The borders consist of bench-like prefabricated concrete units. Just three types of elements are combined to produce a variety of arrangements: curved semi-circles in plan or section with a circular perforation.
The border, more like a wall than a fence, showcases the enclosed green spaces. These leafy gardens emerge like slightly run-down oases in the desert aridity.

A large recreation area is situated in one corner of the PREVI, next to the abandoned factory complex of Montagne. A sandy area accommodates a football pitch and a basketball court. Beyond the football pitch is the playground, framed by prefabricated benches.

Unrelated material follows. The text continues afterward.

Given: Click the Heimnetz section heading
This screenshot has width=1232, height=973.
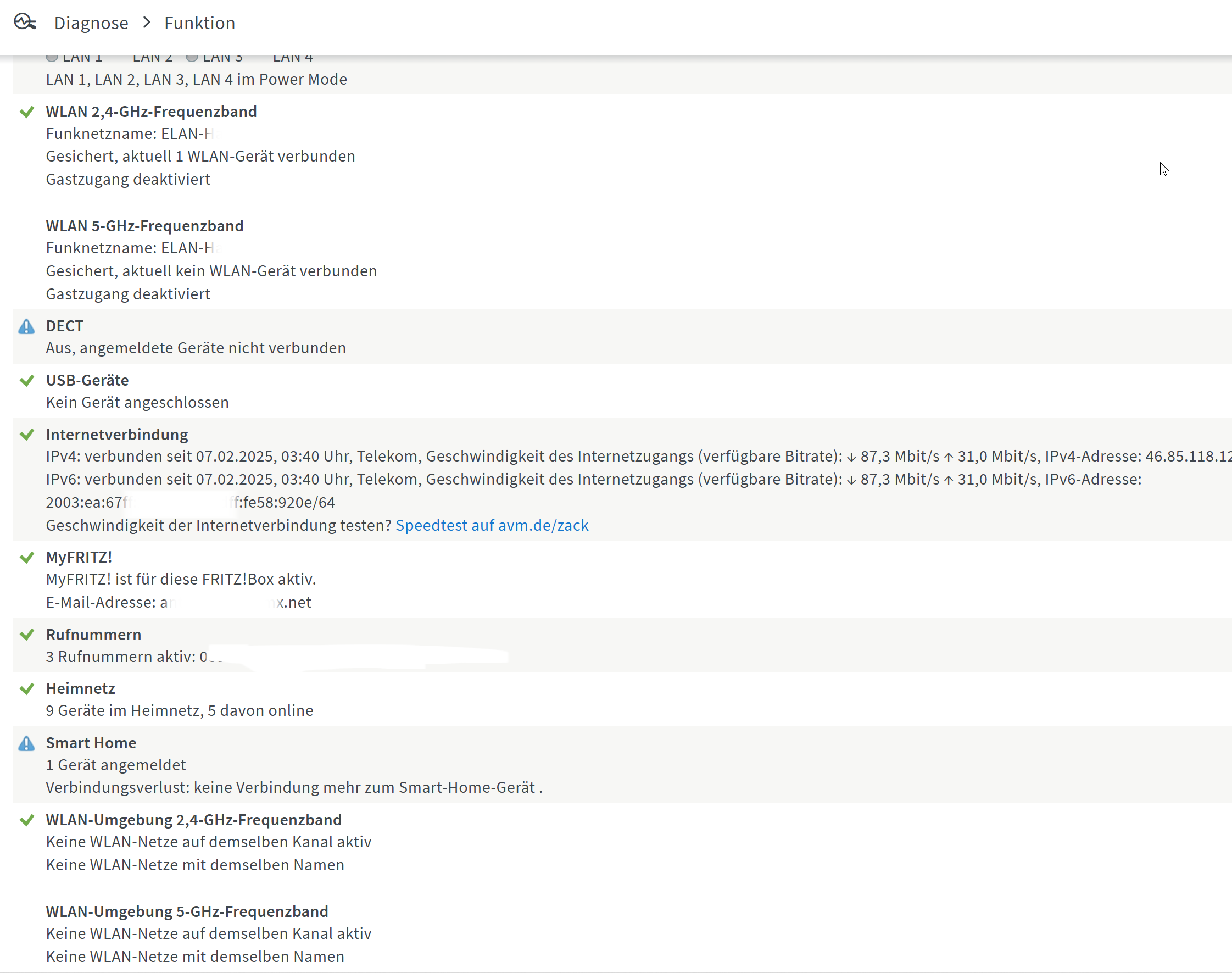Looking at the screenshot, I should (x=80, y=688).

The playground consists mainly of a family of different objects installed on a flat plot. Slim steel arches held together by slight bridges suggest a fragile tunnel that invites children to climb, hang on or slip through it. Another climbing frame beside it is a hybrid grid of vertical and horizontal steel bars, frames of cubes stacked one on top of another. Contrasting with these lightweight constructions is a large concrete base, a sloping sunken semi-circle overlooking the pitch. In the middle of it stands a slide, its chute fixed by ties.

Though many years have passed, bearing in mind the premise that Peter Land’s team addressed the influence of each participant throughout the design process, the composition of these elements suggests the contribution of Aldo van Eyck.
This assembly of highly static, geometric abstract objects, their gravity-defying impression of lightness and the sculptured border all recall the playgrounds of post-war Amsterdam designed by Aldo van Eyck for Amsterdam’s Department of Public Works. Van Eyck addressed the issue of interstitial voids and defined space and place, producing interventions that were both numerous and ephemeral. His ambition of creating a space for children that was “more durable than snow” was realized in the desert of Lima.

It is surprising to note how the constant transformation of the housing units distracted architecture reviewers, while the collective spaces attracted hardly any attention. The collective space, immaterial and flowing, is the most determinant and lasting element of the PREVI.